Compute a feature vector based on statistics

Unlike Skeleton modeling, which requires a high quality standard for the input source, statistical methods do not put restriction on the validity of an input source. Shape histograms, feature vectors composed of global geo-metic properties such as circularity and eccentricity, and feature vectors created using frequency decomposition of spherical functions are common examples of using statistical methods to describe 3D information.

2D projection method

Some approaches use 2D projections of a 3D model, justified by the assumption that if two objects are similar in 3D, then they should have similar 2D projections in many directions. Prototypical Views and Light field description are good examples of 2D projection methods.

==3D Engineering Search System==
In Purdue University, researchers led by Professor Karthik Ramani at the Research and Education Center for Information created a 3D search engine called the 3D Engineering Search System (3DESS). It is designed to find computer-generated engineering parts.

The mechanism behind this search engine is that it starts from an algorithm which can transform query drawing to voxels, then extracts the most important shape information from the voxels by using another algorithm called thinning, and formulates a skeleton of the object’s outlines and topology. After that, 3DESS will develop a skeletal graph to render the skeleton, using three common topological constructs: loops, edges, and nodes. The processed common constructs graph can reduce the data amount to represent an object, and it is easier to store and index the description in a database.

According to the lead professor, 3DESS can also describe objects using feature vectors, such as volume, surface area, etc. The system processes queries by comparing their feature vectors or skeletal graphs with data stored in the database. When the system retrieves models in response to the query, users can pick whichever object looks more similar to what they want and leave feedback.

==Challenges==
Challenges associated with 3D shape-based similarity queries

With the skeleton modeling 3D retrieval method, figuring out an efficient way to index 3D shape descriptors is very challenging because 3D shape indexing has very strict criteria. The 3D models must be the following: quick to compute, concise to store, easy to index, invariant under similarity transformations, insensitive to noise and small extra features, robust to arbitrary topological degeneracies, and able to discriminate shape differences at many scales.

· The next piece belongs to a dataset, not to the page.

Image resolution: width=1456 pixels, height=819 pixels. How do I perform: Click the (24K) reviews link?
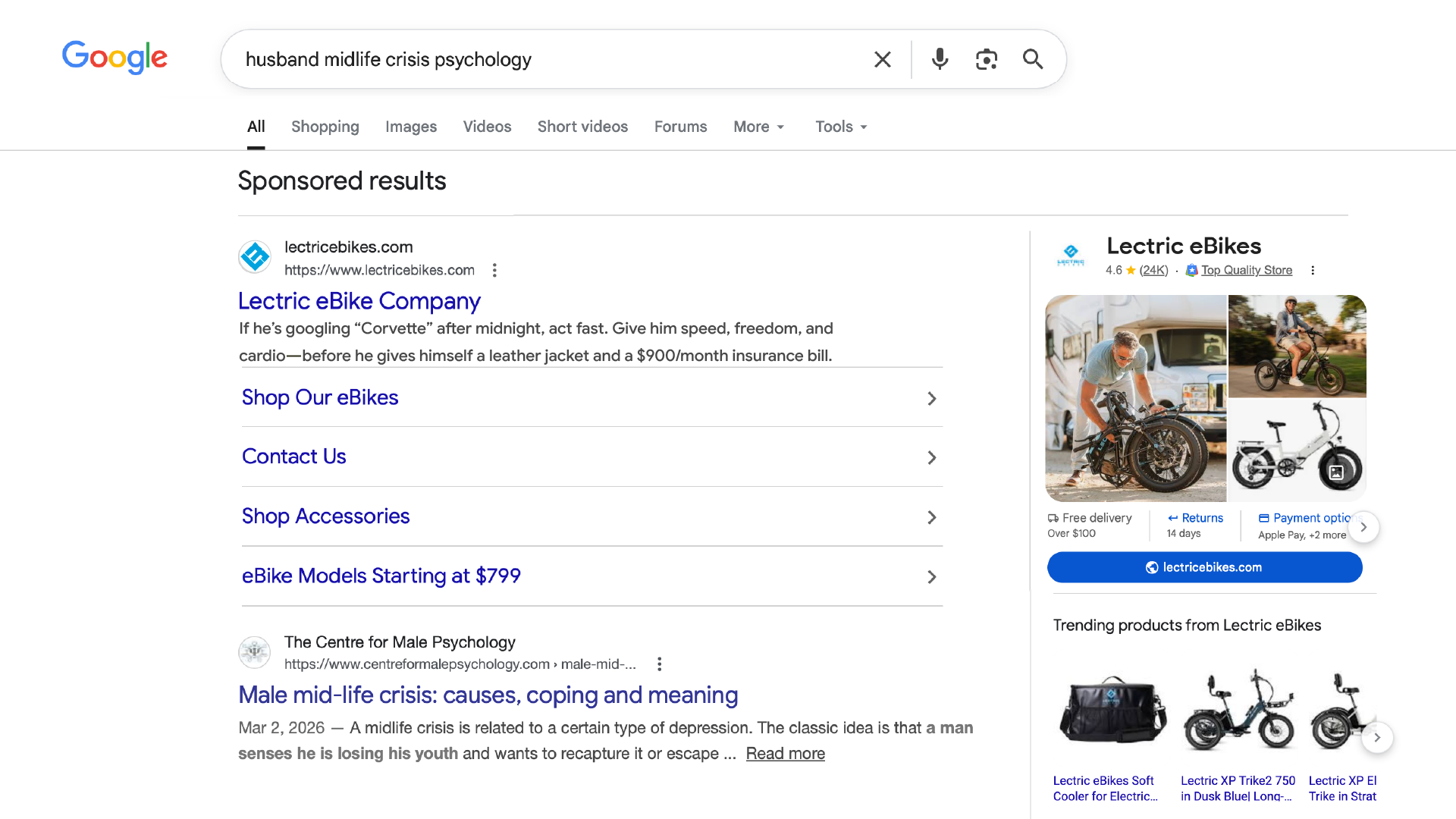click(x=1153, y=270)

3D search and retrieval with multimodal support challenges

In order to make the 3D search interface simple enough for novice users who know little on 3D retrieval input source requirements, a multimodal retrieval system, which can take various types of input sources and provide robust query results, is necessary. So far, only a few approaches have been proposed. In Funkhouser et al. (2003), the proposed “Princeton 3D search engine” supports 2D sketches, 3D sketches, 3D models and text as queries. In Chen et al. (2003), he designed a 3D retrieval system that intakes 2D sketches and retrieves for 3D objects. Recently, Ansary et al. (2007) proposed a 3D retrieval framework using 2D photographic images, sketches, and 3D models.